Vegan Broccoli & Kale “Cheese” Soup

This soup may not sound delicious, but it is. I’ve already made it twice this year. I think this might be the only dish that I’ve made twice too, so it’s a big deal.

Forget detox diets, this soup is a detox. You get an incredible amount of vegetables in a tiny little bowl. You aren’t eating real cheese, so you have nothing to “feel bad” about. My boyfriend made some Broccoli Beer Cheese soup for us the week before, and this actually tasted just like it. I added a bit of gluten free beer to one of my batches because I had it at the house. So feel free to add that as well.
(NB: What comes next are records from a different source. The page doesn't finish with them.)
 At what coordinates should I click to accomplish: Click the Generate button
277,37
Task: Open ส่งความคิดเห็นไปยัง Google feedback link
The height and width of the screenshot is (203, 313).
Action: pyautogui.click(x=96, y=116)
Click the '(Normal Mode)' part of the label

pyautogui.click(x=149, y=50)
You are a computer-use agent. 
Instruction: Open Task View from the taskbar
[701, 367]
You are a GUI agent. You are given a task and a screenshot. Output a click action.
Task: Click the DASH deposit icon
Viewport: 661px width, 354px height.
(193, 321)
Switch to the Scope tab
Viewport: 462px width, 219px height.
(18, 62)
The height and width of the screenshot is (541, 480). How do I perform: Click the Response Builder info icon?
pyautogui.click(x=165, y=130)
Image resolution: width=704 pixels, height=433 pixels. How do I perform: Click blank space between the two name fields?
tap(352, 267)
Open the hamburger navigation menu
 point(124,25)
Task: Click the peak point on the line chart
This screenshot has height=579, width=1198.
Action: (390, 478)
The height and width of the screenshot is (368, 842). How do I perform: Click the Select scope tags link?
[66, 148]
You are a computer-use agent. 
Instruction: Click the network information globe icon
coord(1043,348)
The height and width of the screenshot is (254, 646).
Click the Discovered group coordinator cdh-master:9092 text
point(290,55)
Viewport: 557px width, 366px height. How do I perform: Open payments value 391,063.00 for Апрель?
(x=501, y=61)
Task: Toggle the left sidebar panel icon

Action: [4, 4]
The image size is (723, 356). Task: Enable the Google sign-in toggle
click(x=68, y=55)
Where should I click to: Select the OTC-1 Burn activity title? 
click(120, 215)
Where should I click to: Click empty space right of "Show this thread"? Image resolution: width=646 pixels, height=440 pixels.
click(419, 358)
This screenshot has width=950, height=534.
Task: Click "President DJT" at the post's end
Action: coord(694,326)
Vegan Broccoli & Kale “Cheese” Soup

Adapted from: Blissful Basil

Ingredients:

  • 4 small heads broccoli, de-stemmed and chopped into 1-inch pieces (you should have approximately 8 cups of florets)
  • 1 large leek, thoroughly cleaned, cut in half lengthwise and thinly sliced
  • 1 head of lacinato kale, de-stemmed and chopped
  • 2½ tablespoons olive oil
  • 4 cups plain, unsweetened almond milk, divided
  • ¾ cup hemp seeds
  • ¼ cup + 2 tablespoons nutritional yeast
  • 1 clove garlic
  • 2 teaspoons smoked paprika
  • 1 teaspoon turmeric
  • 1½ – 2 teaspoons large grain sea salt, to taste
  • black pepper, to taste
  • Optional: dash of cayenne pepper & paprika

Directions:

  1. Preheat oven to 400 degrees Fahrenheit.
  2. Line a large baking sheet with parchment paper and line a small baking sheet with parchment paper.
  3. Spread the broccoli florets and leeks over the large baking sheet. Drizzle with 2 tablespoons olive oil.
  4. Roast the broccoli and leeks in the oven for 20-25 minutes or until just starting to turn golden and brown.
  5. While the broccoli starts to roast, spread the lacinato kale over small baking sheet. Drizzle with ½ tablespoon olive oil and massage oil into kale.
  6. Roast the kale in the oven along with the broccoli for 5-7 minutes or until just barely turning golden.
  7. While the veggies are roasting, add 3 cups almond milk, hemp seeds, nutritional yeast, garlic, paprika, turmeric, salt, and black pepper to a high-powered blender (I used an immersion blender). Blend for 1-2 minutes or until smooth.
  8. Heat a dutch oven or large stock pot over medium-low heat. Add the almond milk soup base to the pot.
  9. While the soup base starts to cook, add the broccoli, leeks, kale, and 1 cup almond milk to a very high-powered blender or food processor (again, I used an immersion blender) and process until as smooth as possible. This will take 10 minutes or so — patience is a soup-making virtue!
  10. Pour the blended broccoli mixture into the pot and whisk into the almond milk mixture.
  11. Add in a pinch of cayenne if desired, and simmer for 15 minutes.
  12. You may need to use an immersion blender to get the soup as smooth as desired.
  13. Serve and enjoy. (It’s great with corn bread!)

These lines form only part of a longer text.